Direct linear transformation, or DLT is an algorithm which solves a set of variables from a set of similarity relations:

${\displaystyle \mathbf {x} _{k}\sim \mathbf {A} \,\mathbf {y} _{k}}$   for ${\displaystyle \,k=1,\ldots ,N}$.

where ${\displaystyle \mathbf {x} _{k}}$ and ${\displaystyle \mathbf {y} _{k}}$ are known vectors, ${\displaystyle \,\sim }$ denotes equality up to an unkown scalar multiplication, and ${\displaystyle \mathbf {A} }$ is a matrix (or linear transformation) which contains the unknowns to be solved.

This type of relation appear frequently in projective geometry.
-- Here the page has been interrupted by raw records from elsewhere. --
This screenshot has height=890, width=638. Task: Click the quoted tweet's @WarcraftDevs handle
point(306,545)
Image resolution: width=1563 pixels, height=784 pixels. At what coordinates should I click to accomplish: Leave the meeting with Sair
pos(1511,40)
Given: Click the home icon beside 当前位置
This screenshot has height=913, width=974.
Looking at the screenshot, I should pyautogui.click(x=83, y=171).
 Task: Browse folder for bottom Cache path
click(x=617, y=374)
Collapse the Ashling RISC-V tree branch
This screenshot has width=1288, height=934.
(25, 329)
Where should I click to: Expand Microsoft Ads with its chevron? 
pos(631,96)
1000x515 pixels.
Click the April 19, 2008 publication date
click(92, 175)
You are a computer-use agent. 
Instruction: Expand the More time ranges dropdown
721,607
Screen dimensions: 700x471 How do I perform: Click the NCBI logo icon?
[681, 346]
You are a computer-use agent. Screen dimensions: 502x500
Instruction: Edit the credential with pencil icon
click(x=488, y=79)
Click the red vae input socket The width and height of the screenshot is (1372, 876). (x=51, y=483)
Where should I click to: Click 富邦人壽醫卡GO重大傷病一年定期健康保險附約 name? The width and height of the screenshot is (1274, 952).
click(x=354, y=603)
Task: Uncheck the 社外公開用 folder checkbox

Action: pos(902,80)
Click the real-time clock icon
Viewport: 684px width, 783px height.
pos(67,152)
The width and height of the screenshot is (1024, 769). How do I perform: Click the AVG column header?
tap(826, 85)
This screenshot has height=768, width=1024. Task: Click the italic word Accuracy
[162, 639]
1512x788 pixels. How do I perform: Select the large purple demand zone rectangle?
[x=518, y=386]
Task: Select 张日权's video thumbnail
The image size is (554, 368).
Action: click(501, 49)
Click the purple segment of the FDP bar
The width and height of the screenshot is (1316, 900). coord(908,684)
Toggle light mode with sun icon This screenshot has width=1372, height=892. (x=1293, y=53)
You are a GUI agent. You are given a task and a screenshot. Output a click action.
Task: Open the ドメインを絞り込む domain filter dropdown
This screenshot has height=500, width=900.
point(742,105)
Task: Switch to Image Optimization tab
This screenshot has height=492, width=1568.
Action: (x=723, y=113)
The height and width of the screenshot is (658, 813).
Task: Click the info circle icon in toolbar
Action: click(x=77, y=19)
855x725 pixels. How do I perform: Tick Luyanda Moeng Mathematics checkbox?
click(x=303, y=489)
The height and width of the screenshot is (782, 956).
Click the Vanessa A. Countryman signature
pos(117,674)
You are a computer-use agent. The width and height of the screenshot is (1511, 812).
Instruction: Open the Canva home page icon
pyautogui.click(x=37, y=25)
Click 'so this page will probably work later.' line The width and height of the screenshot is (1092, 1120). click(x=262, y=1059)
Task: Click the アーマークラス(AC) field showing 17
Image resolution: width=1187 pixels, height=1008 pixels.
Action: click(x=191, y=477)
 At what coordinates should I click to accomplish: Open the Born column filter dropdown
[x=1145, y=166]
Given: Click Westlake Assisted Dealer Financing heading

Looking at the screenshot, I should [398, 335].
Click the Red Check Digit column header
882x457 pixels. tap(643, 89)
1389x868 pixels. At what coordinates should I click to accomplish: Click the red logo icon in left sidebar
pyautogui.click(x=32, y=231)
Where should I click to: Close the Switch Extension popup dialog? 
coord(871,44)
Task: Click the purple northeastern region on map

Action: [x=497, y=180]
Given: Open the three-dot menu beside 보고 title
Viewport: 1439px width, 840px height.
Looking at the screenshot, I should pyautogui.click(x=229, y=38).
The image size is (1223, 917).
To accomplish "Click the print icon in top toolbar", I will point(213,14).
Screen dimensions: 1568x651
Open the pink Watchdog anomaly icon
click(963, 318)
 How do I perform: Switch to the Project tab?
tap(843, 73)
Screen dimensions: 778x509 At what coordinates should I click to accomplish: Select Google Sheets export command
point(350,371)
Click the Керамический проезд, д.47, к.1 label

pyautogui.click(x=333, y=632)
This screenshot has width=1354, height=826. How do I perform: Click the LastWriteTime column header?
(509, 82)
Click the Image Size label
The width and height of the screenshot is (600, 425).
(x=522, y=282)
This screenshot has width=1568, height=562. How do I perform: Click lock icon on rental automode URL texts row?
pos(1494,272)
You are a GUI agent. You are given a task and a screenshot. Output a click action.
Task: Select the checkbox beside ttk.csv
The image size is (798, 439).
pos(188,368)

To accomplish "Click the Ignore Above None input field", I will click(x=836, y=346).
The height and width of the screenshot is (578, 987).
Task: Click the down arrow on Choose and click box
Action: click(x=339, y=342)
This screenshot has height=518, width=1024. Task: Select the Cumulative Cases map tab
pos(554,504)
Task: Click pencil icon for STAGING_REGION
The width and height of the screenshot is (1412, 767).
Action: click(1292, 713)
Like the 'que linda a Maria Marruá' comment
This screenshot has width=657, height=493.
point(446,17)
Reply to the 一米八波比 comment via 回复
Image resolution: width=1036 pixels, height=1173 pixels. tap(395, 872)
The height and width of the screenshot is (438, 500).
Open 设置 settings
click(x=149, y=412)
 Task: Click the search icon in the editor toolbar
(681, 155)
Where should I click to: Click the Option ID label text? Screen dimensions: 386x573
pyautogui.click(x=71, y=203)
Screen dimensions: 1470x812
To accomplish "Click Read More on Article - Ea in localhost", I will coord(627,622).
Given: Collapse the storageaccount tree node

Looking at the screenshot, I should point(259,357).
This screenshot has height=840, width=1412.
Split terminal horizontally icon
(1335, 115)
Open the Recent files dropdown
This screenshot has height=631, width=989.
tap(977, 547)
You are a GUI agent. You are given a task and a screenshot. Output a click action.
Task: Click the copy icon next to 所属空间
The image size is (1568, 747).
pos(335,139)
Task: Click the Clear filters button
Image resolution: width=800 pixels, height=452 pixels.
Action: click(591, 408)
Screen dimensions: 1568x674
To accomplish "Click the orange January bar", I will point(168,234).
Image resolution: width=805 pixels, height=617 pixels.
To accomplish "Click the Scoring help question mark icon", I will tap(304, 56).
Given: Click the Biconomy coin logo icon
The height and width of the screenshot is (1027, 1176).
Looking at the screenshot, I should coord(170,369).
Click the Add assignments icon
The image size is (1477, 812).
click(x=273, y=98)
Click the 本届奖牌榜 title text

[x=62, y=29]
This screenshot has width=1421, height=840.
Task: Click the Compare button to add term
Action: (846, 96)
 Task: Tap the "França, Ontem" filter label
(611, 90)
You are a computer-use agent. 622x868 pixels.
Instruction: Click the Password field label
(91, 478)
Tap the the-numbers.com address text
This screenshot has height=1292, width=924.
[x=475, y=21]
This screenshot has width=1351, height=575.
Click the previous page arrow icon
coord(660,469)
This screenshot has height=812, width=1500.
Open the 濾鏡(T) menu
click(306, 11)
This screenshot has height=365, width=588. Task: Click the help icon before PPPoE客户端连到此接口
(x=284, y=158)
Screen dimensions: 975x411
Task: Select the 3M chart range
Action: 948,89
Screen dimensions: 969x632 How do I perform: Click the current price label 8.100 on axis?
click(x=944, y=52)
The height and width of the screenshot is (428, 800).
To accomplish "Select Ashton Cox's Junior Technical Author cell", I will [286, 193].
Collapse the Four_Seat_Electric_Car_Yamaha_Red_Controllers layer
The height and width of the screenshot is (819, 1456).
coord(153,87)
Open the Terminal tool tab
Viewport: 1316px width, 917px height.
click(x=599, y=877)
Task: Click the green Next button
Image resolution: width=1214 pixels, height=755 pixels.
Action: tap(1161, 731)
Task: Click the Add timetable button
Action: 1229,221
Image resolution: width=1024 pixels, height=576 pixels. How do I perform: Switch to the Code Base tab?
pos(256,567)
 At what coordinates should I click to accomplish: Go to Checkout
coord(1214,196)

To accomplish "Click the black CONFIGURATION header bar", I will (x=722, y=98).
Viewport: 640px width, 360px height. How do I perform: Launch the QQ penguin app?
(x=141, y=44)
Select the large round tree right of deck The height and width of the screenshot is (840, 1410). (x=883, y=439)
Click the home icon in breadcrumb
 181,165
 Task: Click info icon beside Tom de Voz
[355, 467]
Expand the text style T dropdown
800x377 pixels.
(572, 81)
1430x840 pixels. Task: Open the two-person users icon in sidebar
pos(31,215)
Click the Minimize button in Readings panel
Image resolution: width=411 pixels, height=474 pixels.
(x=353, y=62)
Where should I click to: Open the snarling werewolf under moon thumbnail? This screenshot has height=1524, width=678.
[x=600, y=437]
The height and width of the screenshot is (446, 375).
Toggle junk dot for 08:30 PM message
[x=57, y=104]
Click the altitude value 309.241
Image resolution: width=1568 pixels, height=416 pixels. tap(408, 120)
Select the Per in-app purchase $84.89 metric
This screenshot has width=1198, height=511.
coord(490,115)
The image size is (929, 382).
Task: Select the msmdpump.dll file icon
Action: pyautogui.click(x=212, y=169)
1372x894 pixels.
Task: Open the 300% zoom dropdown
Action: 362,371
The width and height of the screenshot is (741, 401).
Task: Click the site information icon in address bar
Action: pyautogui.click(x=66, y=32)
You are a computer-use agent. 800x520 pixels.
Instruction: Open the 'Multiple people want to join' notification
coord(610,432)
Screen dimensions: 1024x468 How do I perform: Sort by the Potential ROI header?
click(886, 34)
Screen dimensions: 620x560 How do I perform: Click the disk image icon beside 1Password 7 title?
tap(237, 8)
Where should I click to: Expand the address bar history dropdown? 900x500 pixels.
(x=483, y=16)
Practical examples are the relation between 3D points in a scene and their projection onto the image plane of a pinhole camera and homographies.

An ordinary linear equation

${\displaystyle \mathbf {x} _{k}=\mathbf {A} \,\mathbf {y} _{k}}$   for ${\displaystyle \,k=1,\ldots ,N}$.

can be solved, for example, by rewriting it as a matrix equation ${\displaystyle \mathbf {X} =\mathbf {A} \,\mathbf {Y} }$ where matrices ${\displaystyle mathbf{X}}$ and ${\displaystyle mathbf{Y}}$ contain the vectors ${\displaystyle \mathbf {x} _{k}}$ and ${\displaystyle \mathbf {y} _{k}}$ in their respective columns. Given that there exists a unique solution, it is given by

${\displaystyle \mathbf {A} =\mathbf {X} \,\mathbf {Y} ^{T}\,(\mathbf {Y} \,\mathbf {Y} ^{T})^{-1}}$

Solutions can also be described in the case that the equations are over or under determined.

What makes the direct linear transformation problem distinct from the above standard case is the fact that the left and right sides of the defining equation can differ by an unknown multiplicative factor. As a consequence, ${\displaystyle \mathbf {A} }$ cannot be computed as in the standard case. Instead, the similarity relations are rewritten as proper linear homogeneous equations which then can be solved by standard method. The combination of rewriting the similarity equations as homogeneous equations and solving them by standard methods is referred to as a direct linear transformation algorithm or DLT algorithm.